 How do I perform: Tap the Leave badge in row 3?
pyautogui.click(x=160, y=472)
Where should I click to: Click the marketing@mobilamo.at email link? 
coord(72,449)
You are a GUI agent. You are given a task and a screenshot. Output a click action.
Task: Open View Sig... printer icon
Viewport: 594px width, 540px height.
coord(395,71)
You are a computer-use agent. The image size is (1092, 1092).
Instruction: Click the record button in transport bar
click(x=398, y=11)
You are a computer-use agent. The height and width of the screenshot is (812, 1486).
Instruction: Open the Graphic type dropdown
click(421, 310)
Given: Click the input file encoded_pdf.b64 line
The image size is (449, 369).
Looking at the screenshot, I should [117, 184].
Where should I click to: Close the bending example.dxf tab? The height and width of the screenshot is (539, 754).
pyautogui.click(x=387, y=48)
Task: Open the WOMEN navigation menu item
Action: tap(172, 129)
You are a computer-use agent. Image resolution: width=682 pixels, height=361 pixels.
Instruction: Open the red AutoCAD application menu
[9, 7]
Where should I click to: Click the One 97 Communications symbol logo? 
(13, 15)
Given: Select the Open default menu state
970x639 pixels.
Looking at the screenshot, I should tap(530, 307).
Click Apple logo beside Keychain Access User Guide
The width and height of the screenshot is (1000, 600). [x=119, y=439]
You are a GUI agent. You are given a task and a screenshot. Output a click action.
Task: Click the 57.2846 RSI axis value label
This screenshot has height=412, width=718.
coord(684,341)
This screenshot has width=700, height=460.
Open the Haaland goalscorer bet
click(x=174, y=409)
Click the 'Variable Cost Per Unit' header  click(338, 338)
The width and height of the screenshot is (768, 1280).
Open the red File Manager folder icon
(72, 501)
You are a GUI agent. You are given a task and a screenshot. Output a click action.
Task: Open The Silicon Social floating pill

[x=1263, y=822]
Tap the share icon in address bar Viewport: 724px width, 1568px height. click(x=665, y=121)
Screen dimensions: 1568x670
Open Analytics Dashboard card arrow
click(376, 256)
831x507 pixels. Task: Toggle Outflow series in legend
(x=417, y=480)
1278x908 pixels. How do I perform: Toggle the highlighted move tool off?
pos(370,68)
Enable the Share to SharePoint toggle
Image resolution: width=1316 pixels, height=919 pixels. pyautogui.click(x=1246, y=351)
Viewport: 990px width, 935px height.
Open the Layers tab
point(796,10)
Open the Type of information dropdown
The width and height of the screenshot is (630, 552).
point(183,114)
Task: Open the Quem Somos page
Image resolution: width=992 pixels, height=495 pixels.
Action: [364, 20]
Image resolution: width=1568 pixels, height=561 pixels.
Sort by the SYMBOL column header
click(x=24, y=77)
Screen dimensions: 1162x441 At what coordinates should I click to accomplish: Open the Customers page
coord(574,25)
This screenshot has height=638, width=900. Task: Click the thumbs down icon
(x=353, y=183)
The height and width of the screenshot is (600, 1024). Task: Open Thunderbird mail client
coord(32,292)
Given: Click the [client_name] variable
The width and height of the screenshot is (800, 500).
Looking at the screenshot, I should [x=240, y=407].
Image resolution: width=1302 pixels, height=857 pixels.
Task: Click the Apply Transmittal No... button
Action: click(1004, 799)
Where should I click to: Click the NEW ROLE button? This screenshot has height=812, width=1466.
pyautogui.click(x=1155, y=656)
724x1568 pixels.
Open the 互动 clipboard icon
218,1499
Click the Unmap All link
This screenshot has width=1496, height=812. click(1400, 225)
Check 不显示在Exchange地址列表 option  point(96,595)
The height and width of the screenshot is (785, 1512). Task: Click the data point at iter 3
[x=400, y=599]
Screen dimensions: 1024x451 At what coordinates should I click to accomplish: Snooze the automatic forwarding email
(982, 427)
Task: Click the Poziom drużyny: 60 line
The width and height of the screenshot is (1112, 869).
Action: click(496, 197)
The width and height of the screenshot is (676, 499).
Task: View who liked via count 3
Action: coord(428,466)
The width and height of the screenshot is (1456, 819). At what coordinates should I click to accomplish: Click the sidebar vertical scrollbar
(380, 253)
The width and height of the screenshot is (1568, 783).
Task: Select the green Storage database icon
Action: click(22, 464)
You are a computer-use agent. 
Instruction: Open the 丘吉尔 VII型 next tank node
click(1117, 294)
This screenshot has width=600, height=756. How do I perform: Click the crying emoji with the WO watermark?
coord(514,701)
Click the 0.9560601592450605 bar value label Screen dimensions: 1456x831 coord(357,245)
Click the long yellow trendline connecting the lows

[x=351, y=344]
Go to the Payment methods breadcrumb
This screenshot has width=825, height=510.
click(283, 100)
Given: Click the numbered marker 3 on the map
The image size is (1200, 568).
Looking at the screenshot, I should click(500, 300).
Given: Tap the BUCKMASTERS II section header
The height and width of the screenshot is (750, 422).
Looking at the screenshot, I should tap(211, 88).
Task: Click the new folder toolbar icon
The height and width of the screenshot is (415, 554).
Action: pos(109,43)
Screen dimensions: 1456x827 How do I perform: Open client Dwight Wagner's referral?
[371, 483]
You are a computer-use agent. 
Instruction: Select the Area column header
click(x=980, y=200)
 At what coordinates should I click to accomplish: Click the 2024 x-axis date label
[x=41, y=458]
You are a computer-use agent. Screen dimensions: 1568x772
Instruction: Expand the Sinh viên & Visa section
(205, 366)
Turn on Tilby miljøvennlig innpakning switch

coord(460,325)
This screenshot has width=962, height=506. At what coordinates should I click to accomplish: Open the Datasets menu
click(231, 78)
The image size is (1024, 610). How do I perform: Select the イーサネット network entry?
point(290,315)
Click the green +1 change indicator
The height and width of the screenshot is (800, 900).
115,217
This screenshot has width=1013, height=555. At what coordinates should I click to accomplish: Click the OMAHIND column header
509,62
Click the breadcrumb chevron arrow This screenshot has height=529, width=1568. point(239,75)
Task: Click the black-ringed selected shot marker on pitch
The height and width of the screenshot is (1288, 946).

__________

Try it
Each record above must be transcribed exactly, and none may be skipped.

Exercise result
 How do I perform: Tap the Leave badge in row 3?
pyautogui.click(x=160, y=472)
Where should I click to: Click the marketing@mobilamo.at email link? 
coord(72,449)
You are a GUI agent. You are given a task and a screenshot. Output a click action.
Task: Open View Sig... printer icon
Viewport: 594px width, 540px height.
coord(395,71)
You are a computer-use agent. The image size is (1092, 1092).
Instruction: Click the record button in transport bar
click(x=398, y=11)
You are a computer-use agent. The height and width of the screenshot is (812, 1486).
Instruction: Open the Graphic type dropdown
click(421, 310)
Given: Click the input file encoded_pdf.b64 line
The image size is (449, 369).
Looking at the screenshot, I should [117, 184].
Where should I click to: Close the bending example.dxf tab? The height and width of the screenshot is (539, 754).
pyautogui.click(x=387, y=48)
Task: Open the WOMEN navigation menu item
Action: tap(172, 129)
You are a computer-use agent. Image resolution: width=682 pixels, height=361 pixels.
Instruction: Open the red AutoCAD application menu
[9, 7]
Where should I click to: Click the One 97 Communications symbol logo? 
(13, 15)
Given: Select the Open default menu state
970x639 pixels.
Looking at the screenshot, I should tap(530, 307).
Click Apple logo beside Keychain Access User Guide
The width and height of the screenshot is (1000, 600). [x=119, y=439]
You are a GUI agent. You are given a task and a screenshot. Output a click action.
Task: Click the 57.2846 RSI axis value label
This screenshot has height=412, width=718.
coord(684,341)
This screenshot has width=700, height=460.
Open the Haaland goalscorer bet
click(x=174, y=409)
Click the 'Variable Cost Per Unit' header  click(338, 338)
The width and height of the screenshot is (768, 1280).
Open the red File Manager folder icon
(72, 501)
You are a GUI agent. You are given a task and a screenshot. Output a click action.
Task: Open The Silicon Social floating pill

[x=1263, y=822]
Tap the share icon in address bar Viewport: 724px width, 1568px height. click(x=665, y=121)
Screen dimensions: 1568x670
Open Analytics Dashboard card arrow
click(376, 256)
831x507 pixels. Task: Toggle Outflow series in legend
(x=417, y=480)
1278x908 pixels. How do I perform: Toggle the highlighted move tool off?
pos(370,68)
Enable the Share to SharePoint toggle
Image resolution: width=1316 pixels, height=919 pixels. pyautogui.click(x=1246, y=351)
Viewport: 990px width, 935px height.
Open the Layers tab
point(796,10)
Open the Type of information dropdown
The width and height of the screenshot is (630, 552).
point(183,114)
Task: Open the Quem Somos page
Image resolution: width=992 pixels, height=495 pixels.
Action: [364, 20]
Image resolution: width=1568 pixels, height=561 pixels.
Sort by the SYMBOL column header
click(x=24, y=77)
Screen dimensions: 1162x441 At what coordinates should I click to accomplish: Open the Customers page
coord(574,25)
This screenshot has height=638, width=900. Task: Click the thumbs down icon
(x=353, y=183)
The height and width of the screenshot is (600, 1024). Task: Open Thunderbird mail client
coord(32,292)
Given: Click the [client_name] variable
The width and height of the screenshot is (800, 500).
Looking at the screenshot, I should [x=240, y=407].
Image resolution: width=1302 pixels, height=857 pixels.
Task: Click the Apply Transmittal No... button
Action: click(1004, 799)
Where should I click to: Click the NEW ROLE button? This screenshot has height=812, width=1466.
pyautogui.click(x=1155, y=656)
724x1568 pixels.
Open the 互动 clipboard icon
218,1499
Click the Unmap All link
This screenshot has width=1496, height=812. click(1400, 225)
Check 不显示在Exchange地址列表 option  point(96,595)
The height and width of the screenshot is (785, 1512). Task: Click the data point at iter 3
[x=400, y=599]
Screen dimensions: 1024x451 At what coordinates should I click to accomplish: Snooze the automatic forwarding email
(982, 427)
Task: Click the Poziom drużyny: 60 line
The width and height of the screenshot is (1112, 869).
Action: click(496, 197)
The width and height of the screenshot is (676, 499).
Task: View who liked via count 3
Action: coord(428,466)
The width and height of the screenshot is (1456, 819). At what coordinates should I click to accomplish: Click the sidebar vertical scrollbar
(380, 253)
The width and height of the screenshot is (1568, 783).
Task: Select the green Storage database icon
Action: click(22, 464)
You are a computer-use agent. 
Instruction: Open the 丘吉尔 VII型 next tank node
click(1117, 294)
This screenshot has width=600, height=756. How do I perform: Click the crying emoji with the WO watermark?
coord(514,701)
Click the 0.9560601592450605 bar value label Screen dimensions: 1456x831 coord(357,245)
Click the long yellow trendline connecting the lows

[x=351, y=344]
Go to the Payment methods breadcrumb
This screenshot has width=825, height=510.
click(283, 100)
Given: Click the numbered marker 3 on the map
The image size is (1200, 568).
Looking at the screenshot, I should click(500, 300).
Given: Tap the BUCKMASTERS II section header
The height and width of the screenshot is (750, 422).
Looking at the screenshot, I should tap(211, 88).
Task: Click the new folder toolbar icon
The height and width of the screenshot is (415, 554).
Action: pos(109,43)
Screen dimensions: 1456x827 How do I perform: Open client Dwight Wagner's referral?
[371, 483]
You are a computer-use agent. 
Instruction: Select the Area column header
click(x=980, y=200)
 At what coordinates should I click to accomplish: Click the 2024 x-axis date label
[x=41, y=458]
You are a computer-use agent. Screen dimensions: 1568x772
Instruction: Expand the Sinh viên & Visa section
(205, 366)
Turn on Tilby miljøvennlig innpakning switch

coord(460,325)
This screenshot has width=962, height=506. At what coordinates should I click to accomplish: Open the Datasets menu
click(231, 78)
The image size is (1024, 610). How do I perform: Select the イーサネット network entry?
point(290,315)
Click the green +1 change indicator
The height and width of the screenshot is (800, 900).
115,217
This screenshot has width=1013, height=555. At what coordinates should I click to accomplish: Click the OMAHIND column header
509,62
Click the breadcrumb chevron arrow This screenshot has height=529, width=1568. point(239,75)
Task: Click the black-ringed selected shot marker on pitch
The height and width of the screenshot is (1288, 946).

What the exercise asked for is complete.